I kept hearing about her. It was lasting a very long time for him. So this past summer I invited him to dinner. And told him to bring her. We had a fun evening -- me, my husband, my boyfriend, and his girlfriend -- and a couple of weeks later I boldly messaged him: "She's a keeper. When are you going to put a ring on her?" To my delight the reply was "Later this fall. But she doesn't know it yet."

In Pennsylvania, due to the Quaker influence, people can marry themselves without having to have an officiant. Just a couple of witnesses.

The wedding was last night. There were eleven of us -- the happy couple, the "better man," the maid of honor, their spouses and collective three adorable children, and Joe and me -- gathered in the rain under a gazebo behind the Art Museum. She in her silver lace dress looking like a calm and elegant princess, and he in the first white shirt and tie I've ever seen him wear.

They'd asked if I would lead them as they made their vows; nearly speechless with surprise, I accepted before they could come to their senses, and quickly offered Joe's services as photographer. It all took about ten minutes and then after a couple of posed photos, we all hustled off to a wonderful Italian restaurant for pasta and lots of red wine. It was one of the happiest evenings we've had in ages and ages, and we've talked about it all day.

They like William Morris and earth tones. I think I nailed it.

God bless Niall and Sue.



Saturday, January 03, 2015

Packing My Suitcase -- With Help

I woke up happy.

I'd had a dream. A happy dream.

In my dream, I was packing my suitcase for some sort of a trip. Someone showed up by my side and when I looked, it was Gina, the little girl I am so very fond of from the school where I work.

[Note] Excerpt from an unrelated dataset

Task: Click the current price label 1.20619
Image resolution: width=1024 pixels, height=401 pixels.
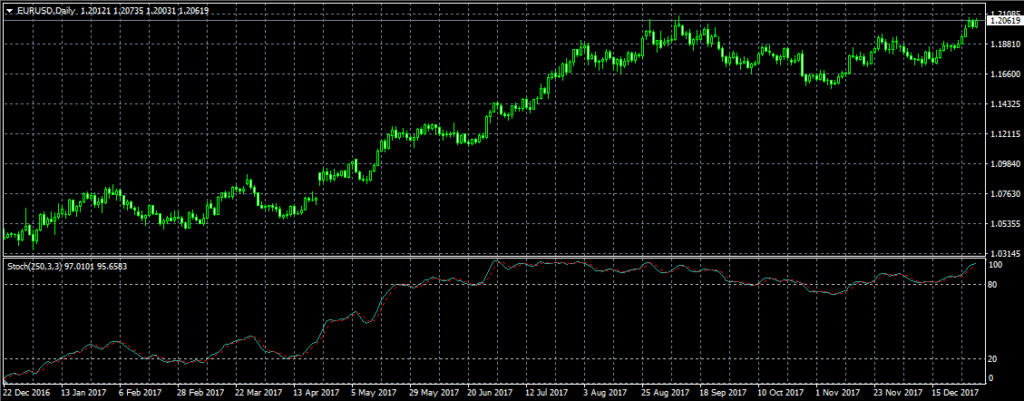Action: 1003,20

Gina watched me pack and when I looked again, she had some sort of a very small suitcase, and said, "Let's play Going To Florida!" and she began to put things into her suitcase, things like acorns, small teacups, bright rubber bands, a bracelet, and other little junkuses that a child would treasure. She was smiling and happy. Her joy was contagious. So I woke up happy.


Friday, January 02, 2015

A Quilt for Miss A

My darling granddaughter Aberdeen has moved to a "junior bed." If this baffles you as it did me when I first learned the concept, what it means is that her crib has been converted -- lowered and the side rail removed -- so she can get in and out. When her brother made his move, I provided a new quilt, of course. So I thought I would do the same for Miss A.

More years ago than I can remember, my sistah Jan and I swapped widdle biddy bwocks, i.e., 4-1/2" finished. They were made from 30s repos on white and we each made a pair of identical blocks and swapped. The yield was fondled and admired for a long time and finally made into a top and the machinist worked her magic on it for me just before Christmas. I delivered it this past week on our trip south and Miss A seemed pleased; her parents, even more so.